## DOCUMENT EXTRACT
[Begin]
Solved

getting around the rsync/cp/ls Argument list too long limitation

Posted on 2008-10-22
12
1,708 Views
Last Modified: 2012-05-05
I've been using a perl script that allows me to run an rsync command to copy jpg image files from one location to another, but it takes freakin' forever due to the pattern matching.  I have to do this because of the "Argument list too long" error that happens when you try to copy a large group of files at one time.

Does anyone know if there is a better way to get around this problem with perl, or even a shell script?  I was thinking of using the File::Copy module, but I'd probably run into the same problem.  Here is the code that I currently use:

#!/usr/bin/perl

open(INPUT, "<ANFTP_Paths.txt");
open STDERR, ">>ANFTPSync_ErrorLog";
open STDOUT, ">>ANFTPSync_StdoutLog";
my @guidvar1=("0","1","2","3","4","5","6","7","8","9","A","B","C","D","E","F");
my @guidvar2=("0","1","2","3","4","5","6","7","8","9","A","B","C","D","E","F");
my @guidvar3=("0","1","2","3","4","5","6","7","8","9","A","B","C","D","E","F");
my @guidvar4=("0","1","2","3","4","5","6","7","8","9","A","B","C","D","E","F");

while (<INPUT>) {
    my ($line) = $_;

    chomp($line);

    $new = substr( $line, index( $_, "\," ) + 1 );
    $old = substr( $line, 0, index( $_, "\," ) );

    unless(-d "$old/images2") {
       exec `mv $old/images $old/images2`;
    }
    unless(-l "$old/images") {
       exec `ln -s $new/images $old/images`;
       exec `chmod 555 $new/images`;
    }

    for($key1=0; $key1<=$#guidvar1; $key1++) {
       for($key2=0; $key2<=$#guidvar2; $key2++) {
          for($key3=0; $key3<=$#guidvar3; $key3++) {
             for($key4=0; $key4<=$#guidvar4; $key4++) {
                my $command = "sudo rsync -gopt $old/images2/$guidvar1[$key1]$guidvar2[$key2]$guidvar3[$key3]$guidvar4[$key4]* $new/images\n";
                print STDOUT, $command;
                exec `$command`;
             }
          }
       }
    }
}

close(INPUT);
close(STDERR);
close(STDOUT);

0
Comment
Question by:texasreddog
12 Comments
 
LVL 14

Expert Comment

by:sjm_ee
ID: 22777978
Why not just use xargs to run the command drectly with the longest line available?
[End]
## DATA SEGMENT
[Begin]
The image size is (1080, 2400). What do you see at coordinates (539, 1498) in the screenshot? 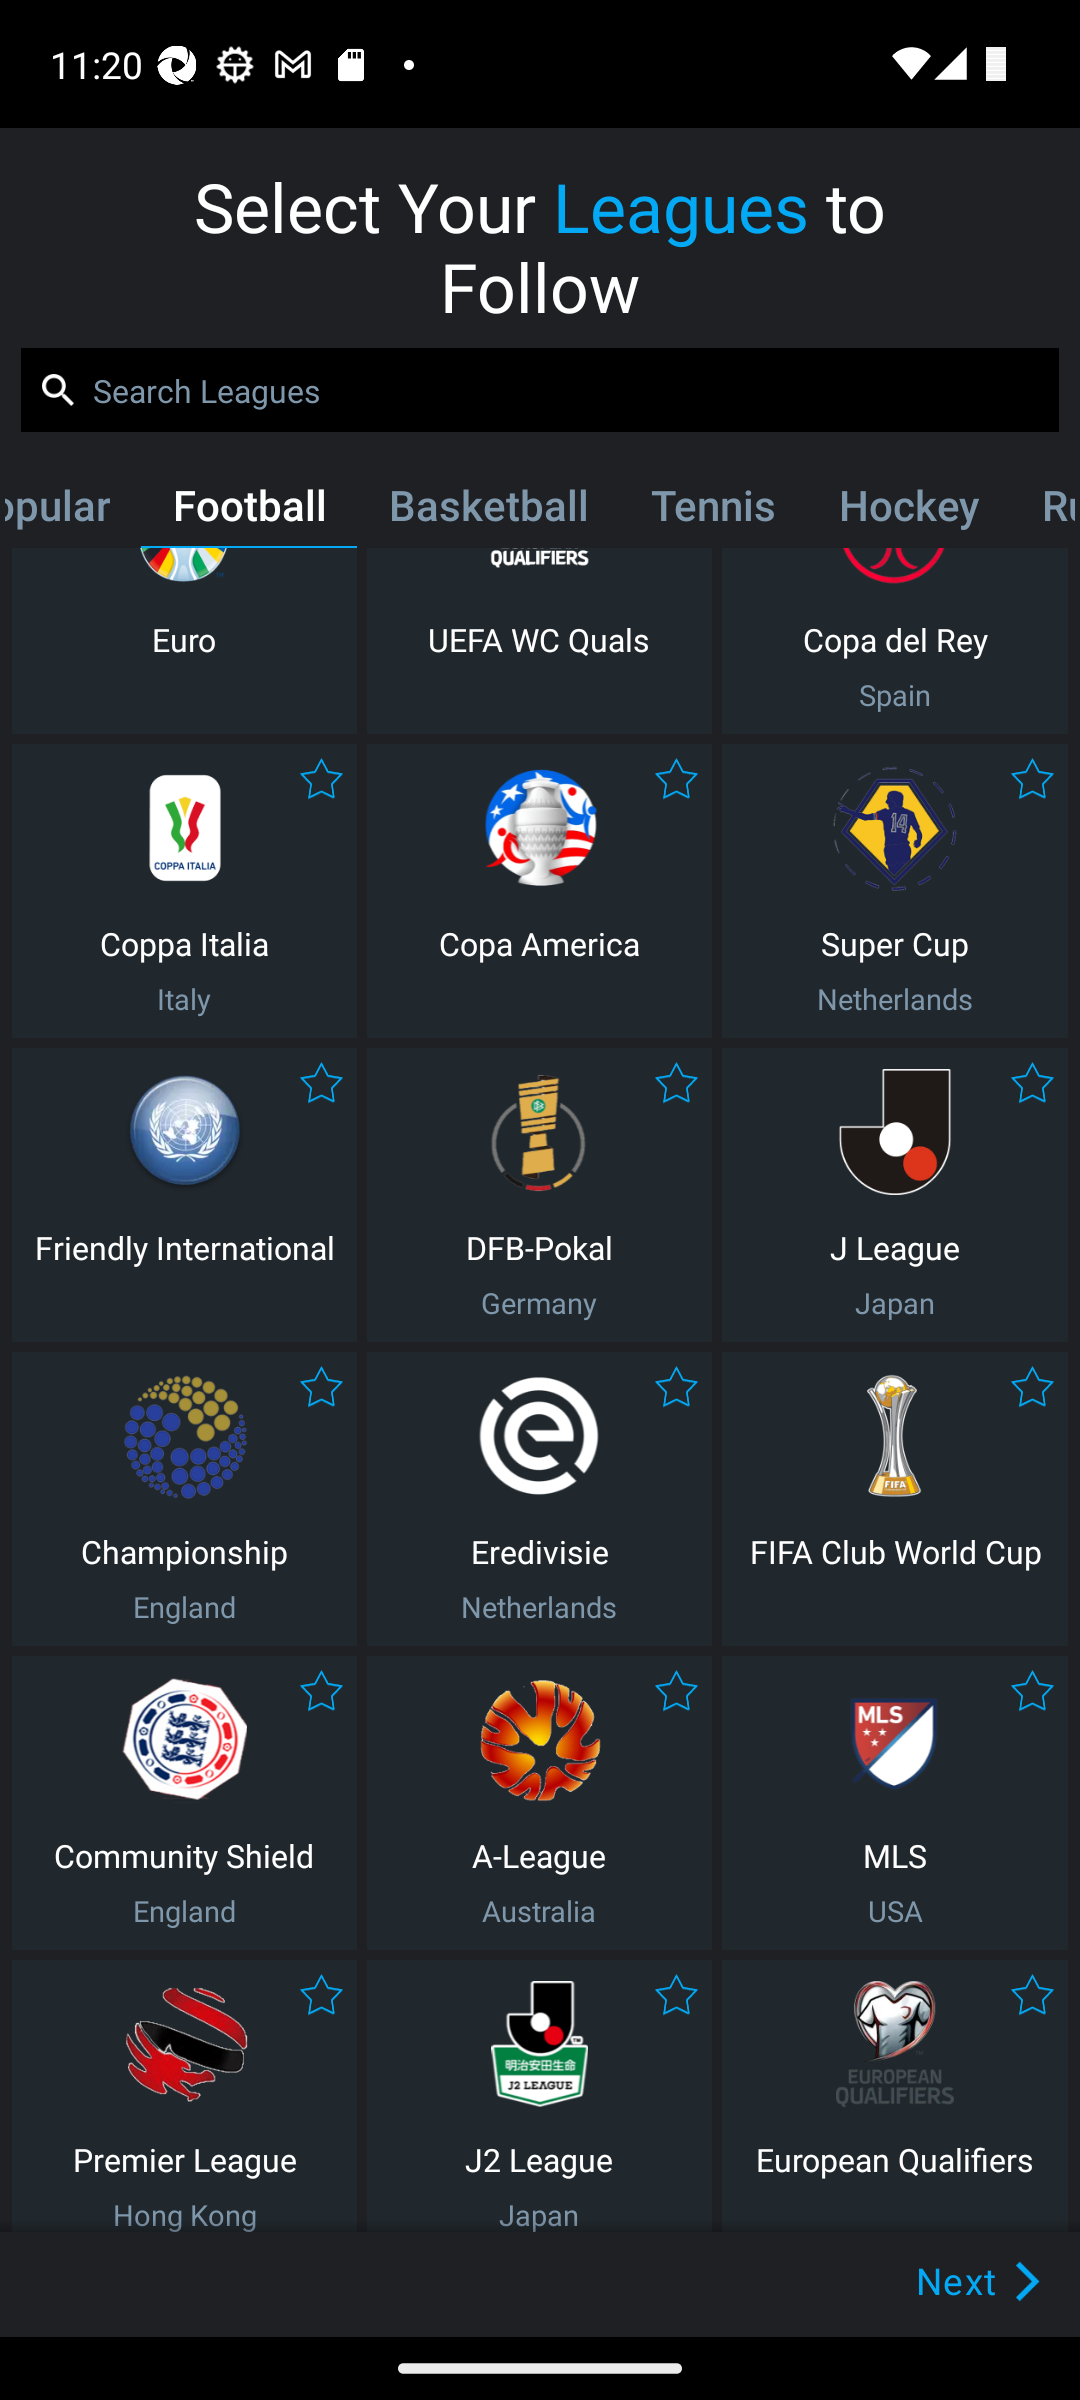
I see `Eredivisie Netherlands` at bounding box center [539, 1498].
[End]
## GOALS
1: In the forum thread on the "Argument list too long" limit, why does the poster's script copy the images in batches selected by pattern matching? Answer in one to three sentences.
2: Pick up the forum thread on the "Argument list too long" limit after its last comment and carry it forward.

## OUTPUTS FOR THE TASKS
1: Copying a large group of files at one time triggers the "Argument list too long" error, so the poster matches filename patterns to copy smaller groups. The pattern matching is also what makes the script take so long.

2:
0
 

Author Comment

by:texasreddog
ID: 22778052
what I would like to know, truthfully, is if there is a way to determine what that limitation is in the shell, so I don't have to use all of this guesswork.  I've tried the find . -name *.jpg -xargs rsync approach, but I still get this error on occasion.

it would be nice to maybe modify the above script, so that it will run with something like 0*.jpg, and if error occurs, then try 00*.jpg, then 000*.jpg, so it wouldn't have to do the pattern matching down four levels every time.  is there a way to do this using the above script?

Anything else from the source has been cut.